Drinking and driving is a deadly combination that’s quite common to see around the streets. Although these incidents can end in drastic consequences, most people still wonder: “Can you drive buzzed?” And the answer is a hard no. If you want to avoid a drunk motorcycle accident and keep yourself safe, avoid drinking and driving.
If you think you have a false DUI case and want to mend your reputation, you can hire a DUI attorney and explain your situation to the court. Moreover, you might wonder if can you still drive after a DUI. For these situations, it’s best to talk with your lawyer and learn more about your case. Drunk driving is a complicated situation for most people, as you can lose your driver’s license and even face jail. Be smart and trust your lawyer, tell the truth, and find the best way to mend your mistakes and make sure they never happen again.
Talk with your lawyer and learn what to do if you have DUI charges. Find the most reliable and professional solution by trusting an expert.
Safe driving is a necessity for everybody on the road. Due to the precarious nature of operating a vehicle and the myriad of ways this responsibility can be compromised, the judicial system and mainstream media alike work night and day to increase awareness in everyday drivers. The most common issue facing Americans even today are drunk driving cases, causing property damage, injury and death every day of the year.
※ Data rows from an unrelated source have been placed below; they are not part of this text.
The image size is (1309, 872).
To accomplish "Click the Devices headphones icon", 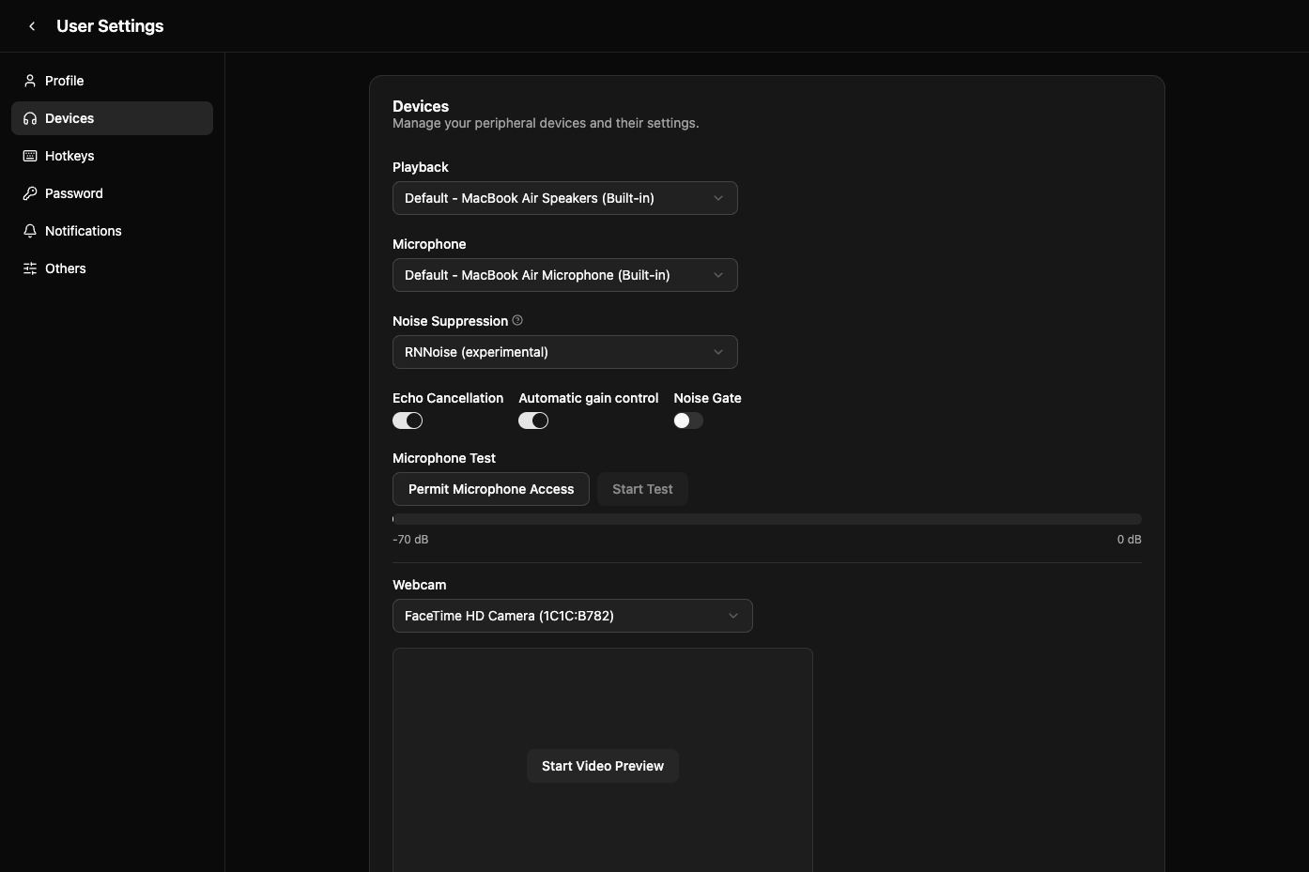I will coord(30,118).
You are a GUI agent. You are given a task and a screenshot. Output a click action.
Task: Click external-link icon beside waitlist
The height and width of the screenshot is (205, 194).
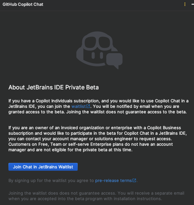tap(88, 106)
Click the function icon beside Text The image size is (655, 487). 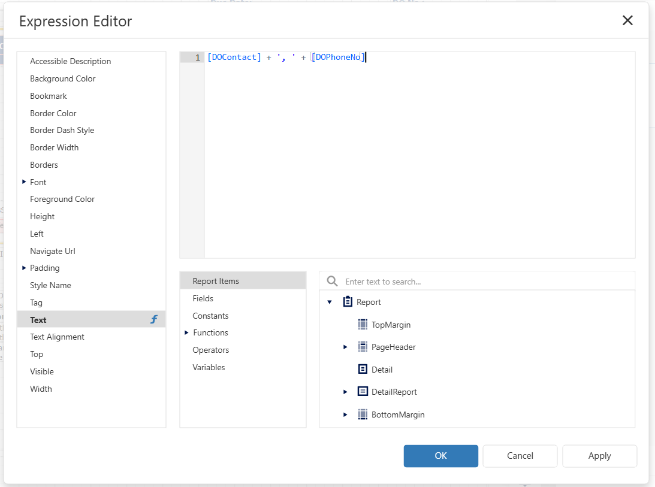[154, 320]
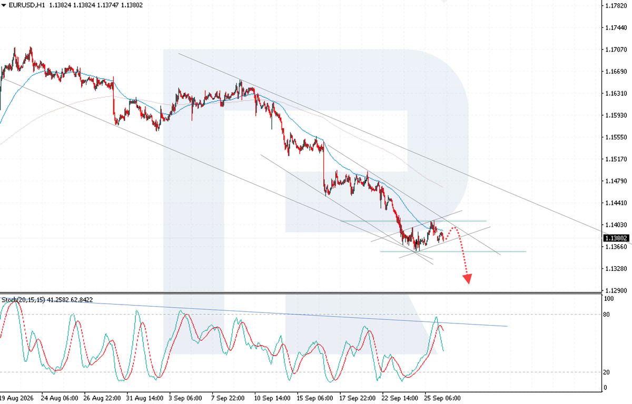The height and width of the screenshot is (404, 632).
Task: Click the 3 Sep 06:00 time label
Action: coord(185,398)
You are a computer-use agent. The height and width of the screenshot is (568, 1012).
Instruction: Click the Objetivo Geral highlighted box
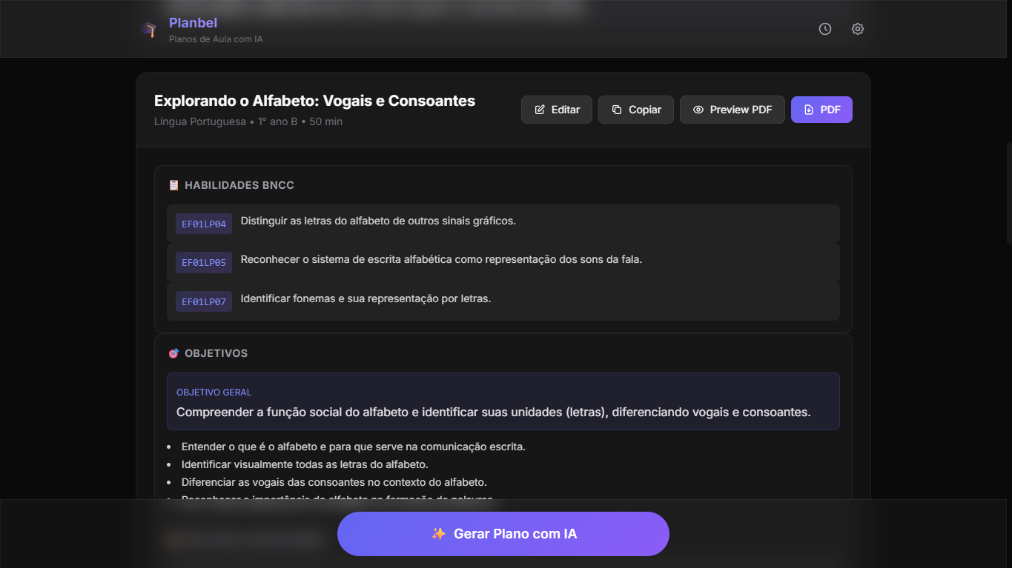coord(503,401)
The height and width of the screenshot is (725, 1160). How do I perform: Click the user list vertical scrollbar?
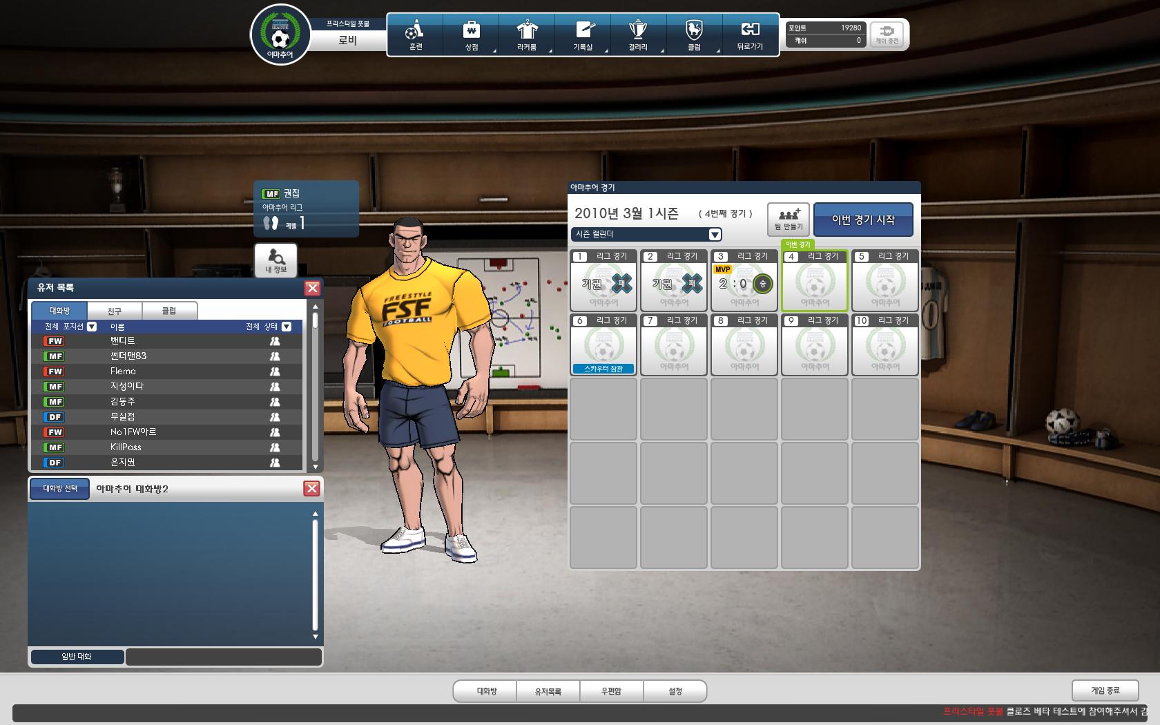315,387

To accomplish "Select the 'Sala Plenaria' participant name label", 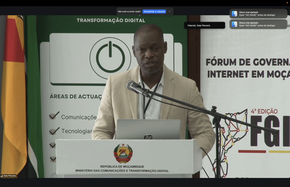I will click(10, 176).
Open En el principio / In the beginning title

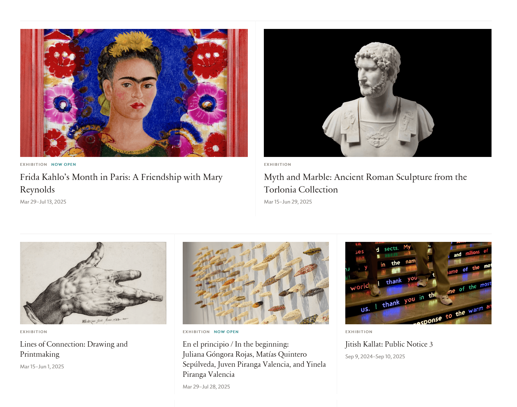click(254, 359)
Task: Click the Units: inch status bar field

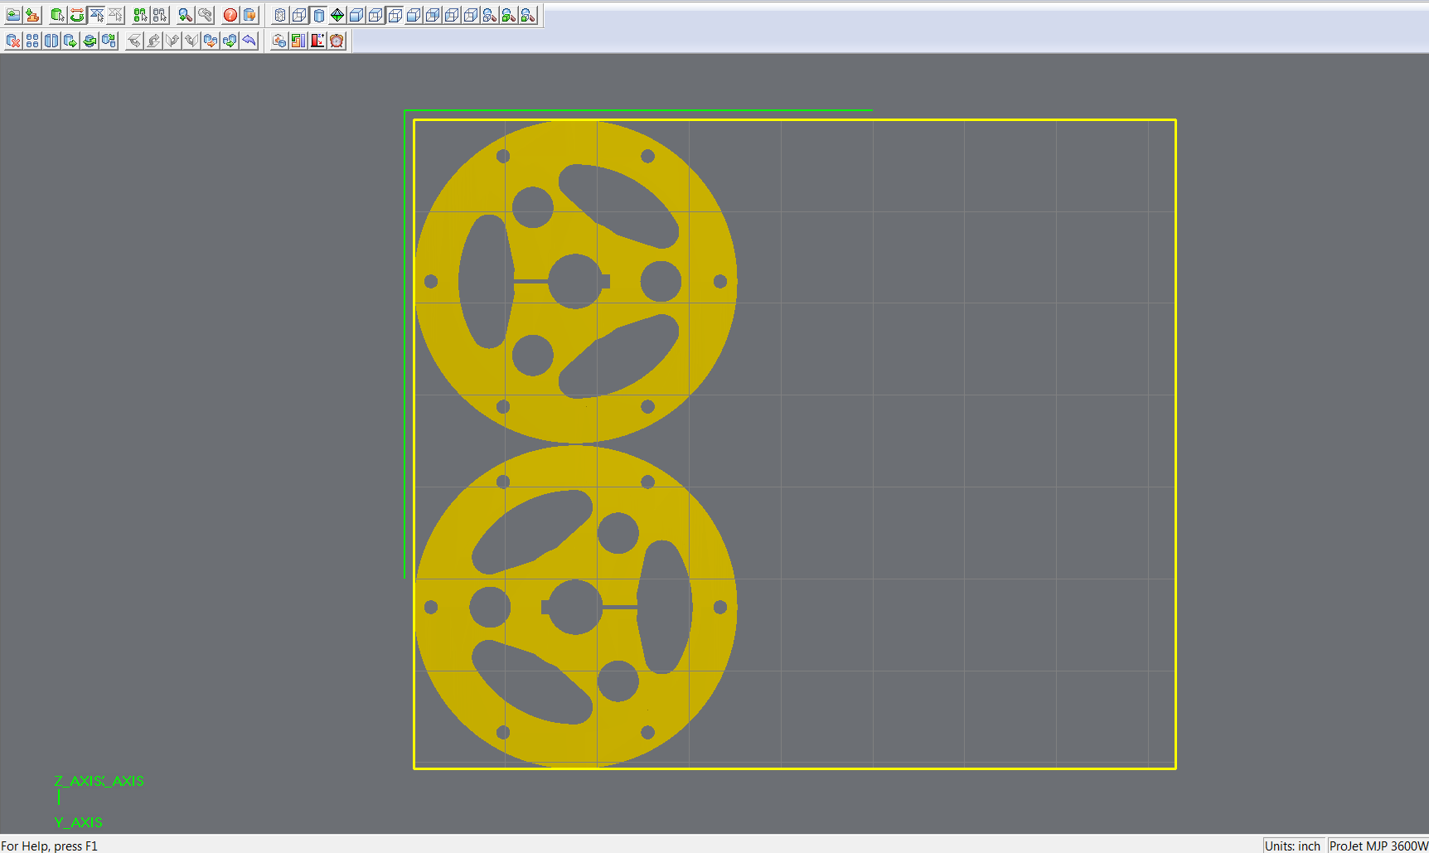Action: tap(1292, 846)
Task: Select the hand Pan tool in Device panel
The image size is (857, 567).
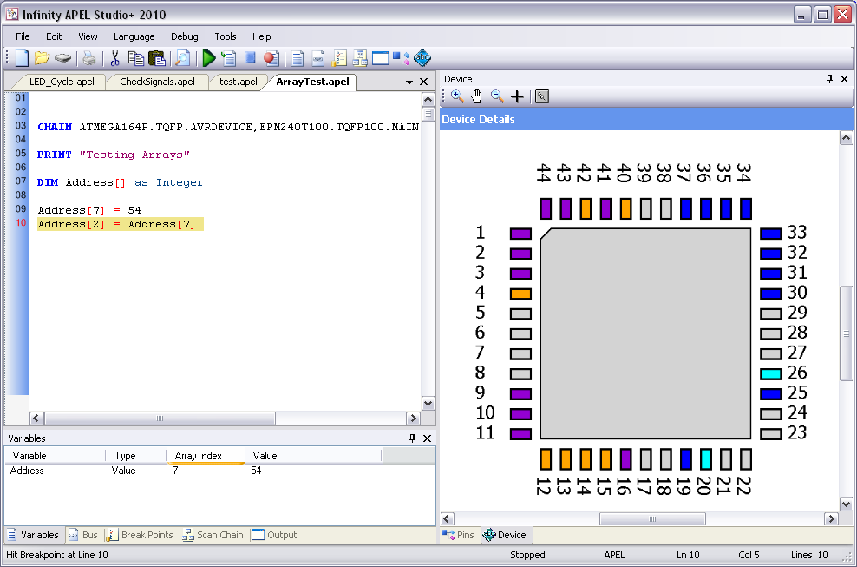Action: pyautogui.click(x=477, y=96)
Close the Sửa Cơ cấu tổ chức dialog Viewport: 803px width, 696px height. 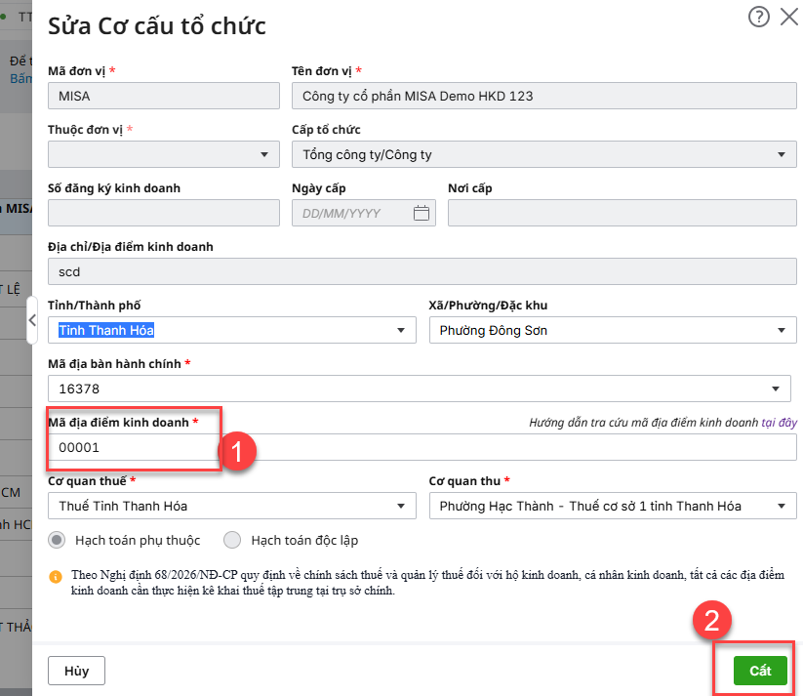point(788,17)
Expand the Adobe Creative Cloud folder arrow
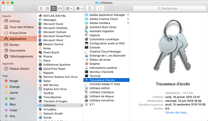Image resolution: width=208 pixels, height=121 pixels. click(x=128, y=19)
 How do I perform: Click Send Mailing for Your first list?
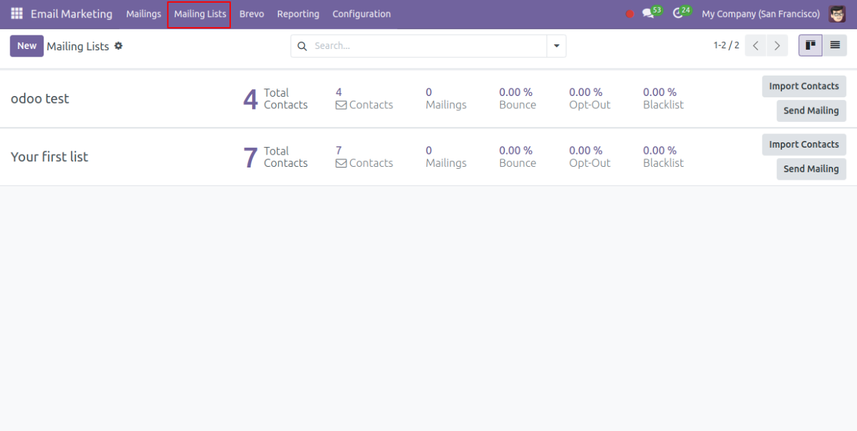[x=811, y=169]
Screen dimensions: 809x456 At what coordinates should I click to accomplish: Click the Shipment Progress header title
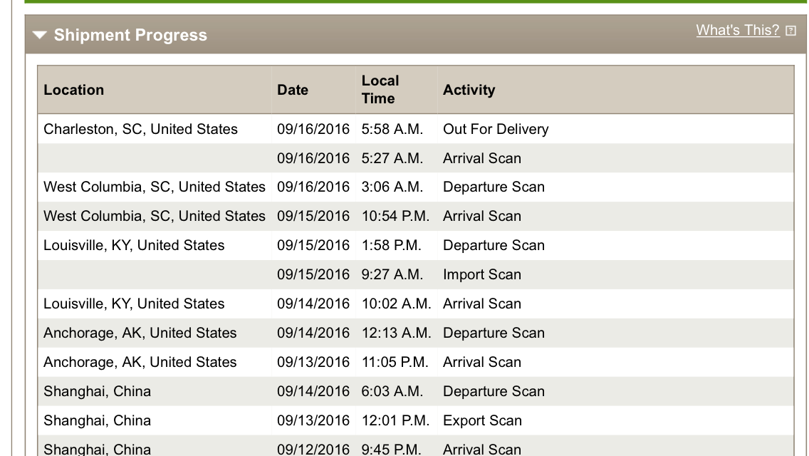click(x=130, y=35)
If you are looking for DUI laws in the state of Ohio, keep reading below to learn about this states’ individual relationship with drunk driving and what you should do if you or someone you know has been convicted of a drunk driving charge.
How Common Are DUIs?
Drunk driving is one of the most frequent contributors to car accidents in the United States. Studies have shown thousands of people driving drunk every day, with many having done so more than once. There are over one million people living in Ohio today — studies have shown one in every seven licensed drivers in the state having driven while impaired at least once. Nearly 45,000 people in Ohio have five or more OVI convictions, according to ongoing surveys conducted by the Ohio Department of Public Safety.
What Is A DUI?
Short for ‘driving under the influence’, a DUI is a criminal offense in which the individual is charged for driving while compromised by alcohol or illegal substances — these can include, but are not limited to, marijuana, cocaine and over-the-counter allergy medication. State DUI laws vary greatly and need to be kept in mind at all times. The BAC limit (blood alcohol content) is .02% if you’re under the age of 21, which can be analyzed with state-of-the-art breathalyzers and urine tests.
What Laws Are Different In Ohio?
There are a few unique factors concerning drunk driving in the state of Ohio. To start off, Ohio has an implied consent law — this means that an individual refusing to submit to a chemical test will still be subject to a fine and automatic suspension. Secondly, law enforcement more frequently uses the term OVI rather than DUI (short for ‘operating a vehicle under the influence’). Lastly, first DUI offenses in Ohio require you pay a license reinstatement fee of $450. If you are charged with a DUI, there are multiple options you can seek out in light of a conviction.
What Happens If I Am Charged With A DUI?
There are multiple charges that can occur if you are charged with driving under the influence. A conviction in Ohio can result in jail time ranging from three days to six months, depending on the situation, as well as a fine ranging from $250 to $1,000. Due to the nature of DUI laws in Ohio, you will have different consequences compared to other states in the country. In some circumstances, a plea bargain of ‘wet reckless’ can be accepted by the prosecution in this state. The first thing you should do, however, is find a DUI attorney familiar with DUI laws in Ohio.
Where Should I Start?
If you or someone you know is convicted of a DUI, it’s imperative to know DUI laws in the state of Ohio to better understand where you’ll go from here. A DUI will leave you with criminal charges that have a long-term impact on your future — everything from employment prospects to applying for loans can be affected after a conviction. If you are facing charges, your drunk driving attorney will analyze videos, talk with witnesses and observe breathalyzer tests to better help you arrive to a reasonable conclusion in the courtroom. Contact your local law firm and ask for a consultation with a DUI attorney or personal injury lawyer to better explore your options.